T marker is an ndhlC/trn intergenic region in potato plastid genome [20]. The size of amplified fragment depends on potato species: approximately 440 bp fragment is specific for wild species or S. tuberosum ssp. andigena, a fragment of approximately 200 bp size is observed among S. tuberosum ssp. tuberosum, indicating a 241 bp deletion [31]. Hosaka [31] identified a longer product of T marker (of approximately 500 bp in size) among three accessions of S. vernei, with an insertion of 65 bp, a duplicated sequence of the position from 219 to 283 bp. We identified a PCR product of 502 bp in S. famatinae (RUS001:4304; POL003:333139), which was identical to the S. vernei PI320332 (sequence ID: NC_041633.1) plastid genome region spanning a range from 52,416 to 52,917 bps [27]. Both sequences contained 65 bp insertion that differentiated them from standard products obtained with T marker, characteristic for W cytoplasm type (437 bp in size). This was confirmed by comparing the obtained sequence with the plastid sequence of selected wild species deposited at NCBI by Huang et al. [27]. We also noticed that six S. vernei and two S. spegazzinii (synonym S. famatinae) accessions do not have an insertion in the T marker [27]. Both S. famatinae (synonym S. spegazzinii) and S. vernei come from Argentina, province Catamarca and Tucumán [4]. They are diploid wild species with EBN = 2. They belong to the same Tuberosa series, group Bolivia, Argentina and Chile according to Hawkes [4]. It is possible that this change occurred independently in both species, or they are the same species collected by independent collectors, misidentified and maintained in different genebanks. The argument for that hypothesis is their common geographical origin, but further analyses are necessary.
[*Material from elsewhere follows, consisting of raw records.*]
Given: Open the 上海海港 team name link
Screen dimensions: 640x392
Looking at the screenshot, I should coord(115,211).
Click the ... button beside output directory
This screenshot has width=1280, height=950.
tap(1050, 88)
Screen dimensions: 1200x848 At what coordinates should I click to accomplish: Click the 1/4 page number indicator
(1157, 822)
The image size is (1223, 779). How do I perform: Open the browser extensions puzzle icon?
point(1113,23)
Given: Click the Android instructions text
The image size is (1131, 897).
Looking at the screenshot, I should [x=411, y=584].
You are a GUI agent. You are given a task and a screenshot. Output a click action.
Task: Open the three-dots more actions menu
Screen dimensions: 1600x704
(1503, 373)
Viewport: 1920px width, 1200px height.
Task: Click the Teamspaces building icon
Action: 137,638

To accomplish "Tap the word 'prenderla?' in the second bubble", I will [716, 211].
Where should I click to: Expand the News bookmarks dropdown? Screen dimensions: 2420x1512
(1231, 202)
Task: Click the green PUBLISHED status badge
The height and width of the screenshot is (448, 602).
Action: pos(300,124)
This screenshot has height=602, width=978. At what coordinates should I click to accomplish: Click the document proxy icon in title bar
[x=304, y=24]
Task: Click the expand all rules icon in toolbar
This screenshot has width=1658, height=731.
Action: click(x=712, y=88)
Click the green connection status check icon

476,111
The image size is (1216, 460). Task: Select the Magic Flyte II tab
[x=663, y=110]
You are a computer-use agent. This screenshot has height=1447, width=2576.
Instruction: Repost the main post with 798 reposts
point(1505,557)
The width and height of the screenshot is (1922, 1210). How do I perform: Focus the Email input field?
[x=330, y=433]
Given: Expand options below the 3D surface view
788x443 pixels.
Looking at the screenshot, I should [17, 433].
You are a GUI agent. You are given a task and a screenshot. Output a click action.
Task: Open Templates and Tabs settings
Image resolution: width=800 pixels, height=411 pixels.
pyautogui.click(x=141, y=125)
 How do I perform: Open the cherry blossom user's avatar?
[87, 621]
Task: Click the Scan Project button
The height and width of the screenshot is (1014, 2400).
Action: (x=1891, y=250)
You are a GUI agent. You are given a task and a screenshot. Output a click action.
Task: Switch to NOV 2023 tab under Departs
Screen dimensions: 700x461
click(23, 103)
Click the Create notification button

No segregation of markers T, S, SAC, A and D was observed both within the accessions and within species with multiple accessions. Hosaka and Sanetomo [10, 35] observed segregation of cytoplasm type within the same species. Lack of segregation of cytoplasm type in our material may result from the structure of VIR collection. Within S. leptophyes (RUS001:5764; POL003:333113), two types 1 and 3 of mitochondrial ALM_4/ALM_5 marker were observed. Segregation of this marker indicated that potato seed accessions are heterogeneous due to both nuclear and cytoplasm DNA polymorphisms. Hosaka and Sanetomo [10, 35] noticed segregation of cytoplasm types and marker ALM_4/ALM_5 within the species, but not within the same accession. The PCR reaction was carried out on DNA isolated twice from the same plants, but accidental mix of the seed material cannot be excluded.

Male-fertile cytoplasm types frequent in the material, if preserved and introduced into breeding lines, give a chance of avoiding fertility problems and widening the range of possible crosses in future generations of breeding materials.